Published last summer and widely reviewed, Unraveled follows the globe-spanning life of a pair of jeans from the farms where their cotton is grown, to the global factories where they’re made, and finally, to their disposal, showcasing the intimate and enormous ways that the apparel industry is reshaping the world. “We can hear facts. But our psychology works with story,” says Bédat, a former lawyer, fashion entrepreneur (she founded the now-defunct brand Zady), and founder of the three-year-old New Standard Institute (NSI), a nonprofit dedicated to reforming the fashion industry.

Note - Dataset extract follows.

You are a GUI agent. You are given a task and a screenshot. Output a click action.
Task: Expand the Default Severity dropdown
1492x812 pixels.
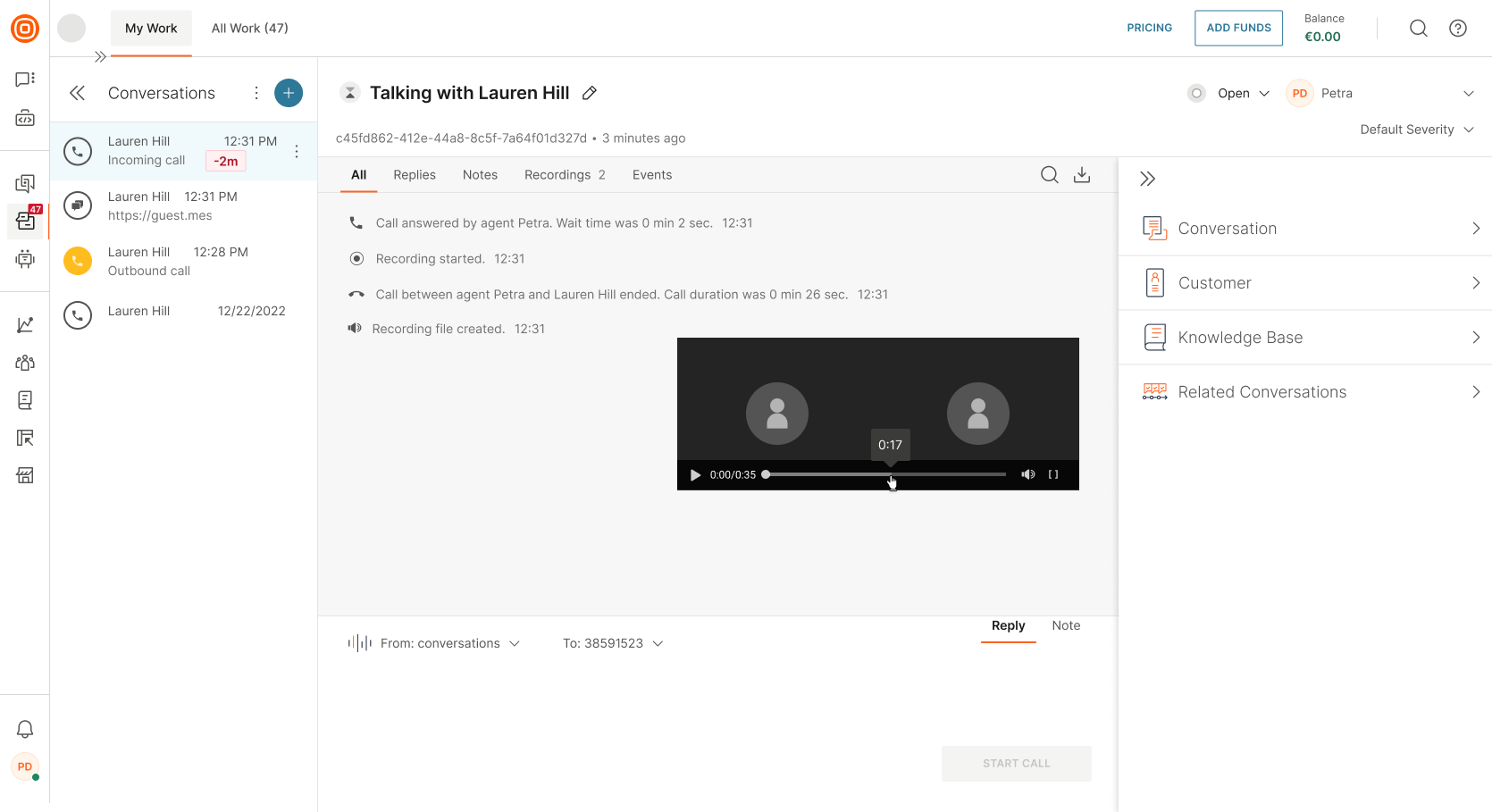click(x=1416, y=130)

But she didn’t stop with the publication of Unraveled. In February, the NSI worked with a pair of New York State lawmakers to introduce the Fashion Sustainability and Social Accountability Act (or Fashion Act), which would compel footwear and apparel companies with more than $ 100 million in revenues to map at least half of their supply chains and disclose where their biggest social and environmental impacts are—and reduce their emissions to be in line with the Paris Agreement.
If passed when New York legislators meet again next year, the Fashion Act would catapult New York into leading the effort to bring much-needed accountability to the fashion industry. In the meantime, lawmakers from other states have reached out to NSI to explore how similar legislation might work in their states.
For Bédat, the book and the legislation go hand-in-hand: One illuminates the issue while the other mobilizes people to act. “We have been trained to see ourselves as consumers,” she notes. “But we are citizens: We are the ones who can change the laws.”